The report also highlighted that “Israeli officials discount evidence and witness claims, often appearing to clear soldiers for the killings while inquiries are still in progress”, adding that the Israeli military’s inquiries of the killings are a “black box”, with results kept secret.
“When probes do take place, the Israeli military often takes months or years to investigate killings and families of the mostly Palestinian journalists have little recourse inside Israel to pursue justice,” the CPJ said.
Hagai El-Ad, executive director of Israeli human rights group B’Tselem, said in the report that Israel’s examination of its soldiers’ actions, was a less serious inquiry than a “theater of investigation”.
“They want to make it look credible. They go through the motions, things take a lot of time, a lot of paperwork,” he told CPJ. “But the bottom line … is almost blanket impunity for security forces.”
The report said human rights groups have consistently raised concerns about “the … slow pace of these totally confidential assessments, which can drag on for months or years”, during which “witnesses’ memories fade, evidence may disappear or be destroyed, and soldiers involved can coordinate testimonies”.
The killing of Shireen Abu Akleh
The report comes two days before the first anniversary of the killing of veteran Al Jazeera journalist Shireen Abu Akleh by an Israeli bullet to the head while she was reporting on an Israeli military raid in the occupied West Bank city of Jenin on May 11, 2022.
A joint investigation by Forensic Architecture, a multidisciplinary research group, and Palestinian rights group Al-Haq uncovered in September 2022 that the evidence refuted Israel’s story that Abu Akleh’s killing was a “mistake”.

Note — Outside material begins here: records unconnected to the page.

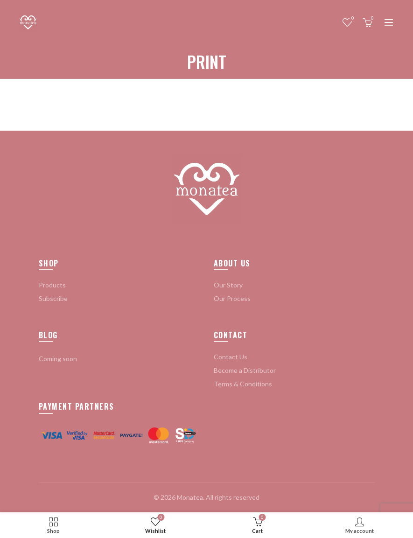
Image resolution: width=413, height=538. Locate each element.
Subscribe (53, 298)
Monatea (190, 497)
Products (52, 285)
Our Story (228, 285)
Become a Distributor (245, 370)
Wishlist (351, 18)
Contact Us (230, 357)
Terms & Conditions (243, 384)
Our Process (232, 298)
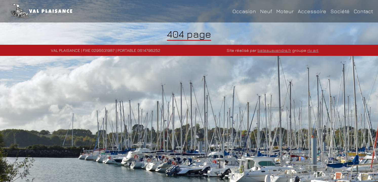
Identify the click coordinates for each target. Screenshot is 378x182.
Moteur (285, 11)
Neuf (266, 11)
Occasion (244, 11)
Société (340, 11)
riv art (313, 50)
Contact (363, 11)
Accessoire (312, 11)
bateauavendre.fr (274, 50)
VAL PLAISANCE (42, 11)
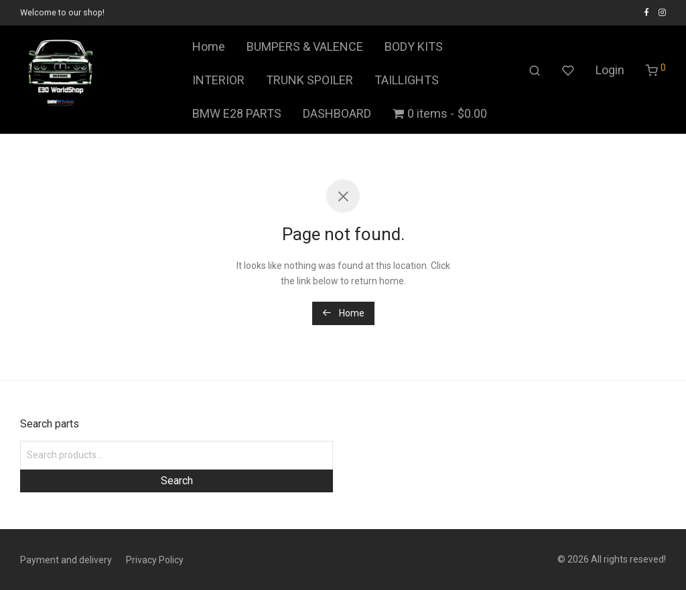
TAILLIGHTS (406, 80)
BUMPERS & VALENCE (305, 46)
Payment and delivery (66, 560)
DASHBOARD (337, 113)
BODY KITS (414, 46)
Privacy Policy (155, 560)
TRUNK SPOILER (309, 80)
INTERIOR (218, 80)
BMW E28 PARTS (236, 113)
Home (208, 46)
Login (610, 70)
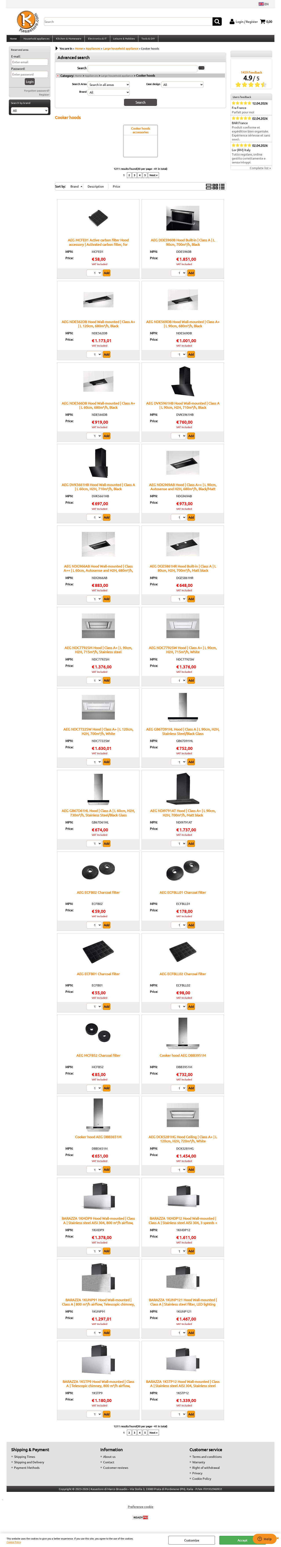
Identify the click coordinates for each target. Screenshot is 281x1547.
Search (81, 71)
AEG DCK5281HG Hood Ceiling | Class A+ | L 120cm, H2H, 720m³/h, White (183, 1142)
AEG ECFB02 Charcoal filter (98, 895)
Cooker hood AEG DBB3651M (98, 1140)
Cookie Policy (14, 1542)
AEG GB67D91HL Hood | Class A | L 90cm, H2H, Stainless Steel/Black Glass (182, 734)
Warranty (198, 1465)
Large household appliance (117, 79)
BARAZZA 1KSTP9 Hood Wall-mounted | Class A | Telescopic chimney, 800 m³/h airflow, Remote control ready (98, 1388)
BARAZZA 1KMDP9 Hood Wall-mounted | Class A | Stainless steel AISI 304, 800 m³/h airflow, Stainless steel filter (98, 1225)
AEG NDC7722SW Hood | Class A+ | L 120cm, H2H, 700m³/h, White (98, 734)
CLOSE (277, 1538)
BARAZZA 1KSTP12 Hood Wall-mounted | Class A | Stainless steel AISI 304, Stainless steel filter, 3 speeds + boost (183, 1388)
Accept (242, 1540)
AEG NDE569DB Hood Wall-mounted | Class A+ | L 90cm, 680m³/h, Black (183, 326)
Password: (18, 72)
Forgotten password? (36, 94)
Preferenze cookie (140, 1510)
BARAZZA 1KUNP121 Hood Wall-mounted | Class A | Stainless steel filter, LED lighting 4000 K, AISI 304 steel (183, 1307)
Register (44, 98)
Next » (153, 178)
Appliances (91, 79)
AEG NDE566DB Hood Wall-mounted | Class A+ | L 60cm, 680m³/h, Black (98, 408)
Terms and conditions (207, 1460)
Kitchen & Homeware (68, 40)
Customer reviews (115, 1471)
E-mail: (15, 60)
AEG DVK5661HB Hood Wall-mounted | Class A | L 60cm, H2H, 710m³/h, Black (98, 490)
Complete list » (260, 172)
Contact (108, 1465)
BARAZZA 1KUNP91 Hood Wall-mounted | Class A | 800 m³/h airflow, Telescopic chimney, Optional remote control (98, 1307)
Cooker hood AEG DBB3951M (183, 1058)
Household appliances (36, 40)
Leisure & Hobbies (123, 40)
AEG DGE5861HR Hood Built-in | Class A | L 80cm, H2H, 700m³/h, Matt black (183, 571)
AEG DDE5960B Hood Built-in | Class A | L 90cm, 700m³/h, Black (183, 245)
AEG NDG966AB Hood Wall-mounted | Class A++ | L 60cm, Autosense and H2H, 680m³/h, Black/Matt (98, 573)
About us (109, 1460)
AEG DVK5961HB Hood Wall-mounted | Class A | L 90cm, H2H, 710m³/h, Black (183, 408)
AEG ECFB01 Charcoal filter (98, 977)
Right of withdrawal (206, 1471)
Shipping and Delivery (29, 1465)
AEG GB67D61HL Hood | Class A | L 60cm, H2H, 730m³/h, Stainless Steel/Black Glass (98, 816)
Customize (191, 1540)
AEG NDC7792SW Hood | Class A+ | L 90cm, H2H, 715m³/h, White (183, 653)
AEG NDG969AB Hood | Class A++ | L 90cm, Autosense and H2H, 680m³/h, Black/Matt (182, 490)
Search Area (79, 87)
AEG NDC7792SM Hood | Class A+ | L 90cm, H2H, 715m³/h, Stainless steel (98, 653)
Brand (82, 95)
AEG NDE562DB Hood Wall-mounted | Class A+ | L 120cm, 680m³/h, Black (98, 326)
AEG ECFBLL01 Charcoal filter (183, 895)
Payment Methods (27, 1471)
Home (13, 40)
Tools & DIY (146, 40)
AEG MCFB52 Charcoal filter (98, 1058)
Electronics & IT (96, 40)
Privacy (197, 1476)
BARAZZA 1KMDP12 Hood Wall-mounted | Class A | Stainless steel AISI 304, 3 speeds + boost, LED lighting (183, 1225)
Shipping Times (24, 1460)
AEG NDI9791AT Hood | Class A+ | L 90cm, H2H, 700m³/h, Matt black (183, 816)
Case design (153, 87)
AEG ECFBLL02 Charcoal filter (183, 977)
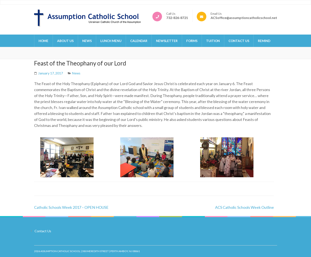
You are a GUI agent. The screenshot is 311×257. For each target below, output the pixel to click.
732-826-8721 (177, 18)
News (87, 41)
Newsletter (167, 41)
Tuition (213, 41)
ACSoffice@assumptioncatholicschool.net (244, 18)
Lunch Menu (111, 41)
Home (43, 41)
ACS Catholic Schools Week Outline (244, 207)
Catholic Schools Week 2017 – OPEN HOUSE (71, 207)
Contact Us (239, 41)
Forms (191, 41)
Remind (264, 41)
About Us (65, 41)
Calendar (138, 41)
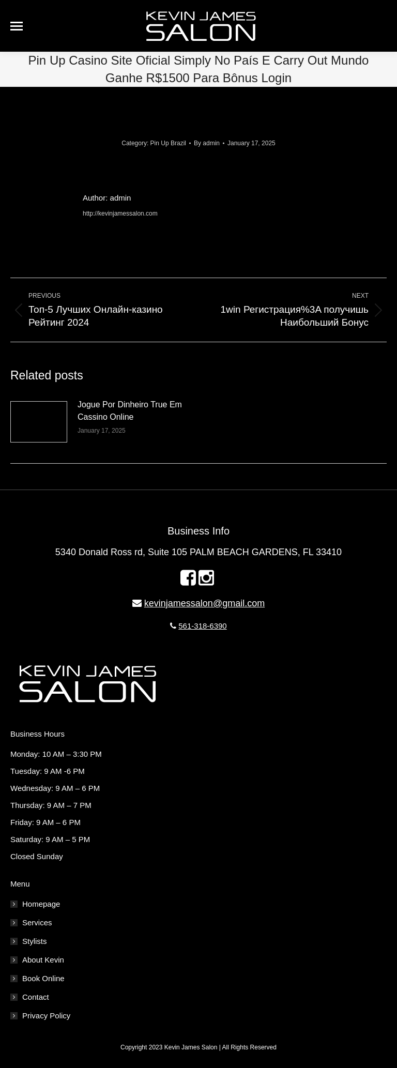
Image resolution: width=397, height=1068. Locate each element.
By (207, 143)
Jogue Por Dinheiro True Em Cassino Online (130, 410)
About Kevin (43, 959)
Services (37, 922)
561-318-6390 (202, 625)
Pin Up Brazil (168, 143)
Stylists (34, 941)
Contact (35, 997)
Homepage (41, 903)
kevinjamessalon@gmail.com (204, 603)
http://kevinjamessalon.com (120, 213)
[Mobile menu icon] (16, 26)
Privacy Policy (46, 1015)
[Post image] (38, 422)
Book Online (43, 978)
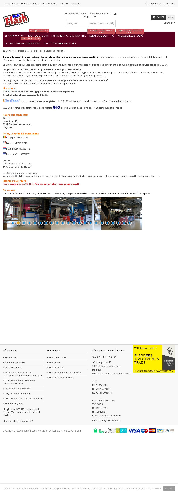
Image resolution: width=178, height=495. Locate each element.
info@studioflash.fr (110, 479)
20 (118, 273)
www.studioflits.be (76, 176)
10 (63, 273)
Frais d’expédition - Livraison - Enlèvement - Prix (20, 441)
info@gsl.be (31, 172)
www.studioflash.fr (56, 176)
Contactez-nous (13, 426)
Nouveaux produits (15, 421)
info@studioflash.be (14, 172)
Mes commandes (58, 416)
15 (90, 273)
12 (74, 273)
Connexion (169, 3)
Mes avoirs (54, 421)
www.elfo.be (105, 176)
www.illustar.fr (120, 176)
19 (113, 273)
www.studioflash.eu (35, 176)
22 (129, 273)
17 (102, 273)
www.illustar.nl (152, 176)
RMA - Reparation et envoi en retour (24, 457)
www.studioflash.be (13, 176)
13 (79, 273)
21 (124, 273)
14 (85, 273)
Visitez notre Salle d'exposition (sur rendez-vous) (30, 3)
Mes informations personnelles (65, 431)
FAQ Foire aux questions (17, 452)
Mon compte (53, 409)
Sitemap (75, 3)
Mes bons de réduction (61, 436)
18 (107, 273)
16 (96, 273)
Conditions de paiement (17, 447)
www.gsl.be (93, 176)
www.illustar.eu (136, 176)
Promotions (11, 416)
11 (68, 273)
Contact (64, 3)
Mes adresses (56, 426)
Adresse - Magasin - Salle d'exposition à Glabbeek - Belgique (23, 433)
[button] (60, 43)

The inquiry examined the Israeli sniper’s angle of fire and concluded that they were able to clearly tell that the journalists were there. It also ruled out the possibility of confrontations between Israeli forces and Palestinians, which could have caused crossfire, at the time.
According to the investigation, for which Al Jazeera provided material, the Israeli sniper shot for two minutes and targeted those who tried to rescue Abu Akleh.
The findings came on the same day that the 51-year-old Palestinian American journalist’s family formally submitted an official complaint to the International Criminal Court (ICC), demanding justice for her killing.
Israel said in September there was a “high possibility” that Abu Akleh was “accidentally hit” by Israeli army fire but added that it would not be launching a criminal investigation.
‘Failure’ to respect the press, pushing false narratives
Like Abu Akleh, who was wearing a helmet and a blue protective vest labelled “Press” when she was shot, most of the 20 journalists killed were “clearly identified as members of the media or were inside vehicles with press insignia at the time of their deaths”, said the report.
The report also said after a journalist is killed by Israeli security forces, Israeli officials “often push out a counternarrative to media” as they attempt to push any responsibility away from their soldiers.
The CPJ highlighted that in the case of Abu Akleh, Israeli officials began to blame Palestinians despite witnesses and the Palestinian health ministry saying she was killed by Israeli troops. Israel has also accused some Palestinian journalists its forces killed of “terrorist and militant activity”.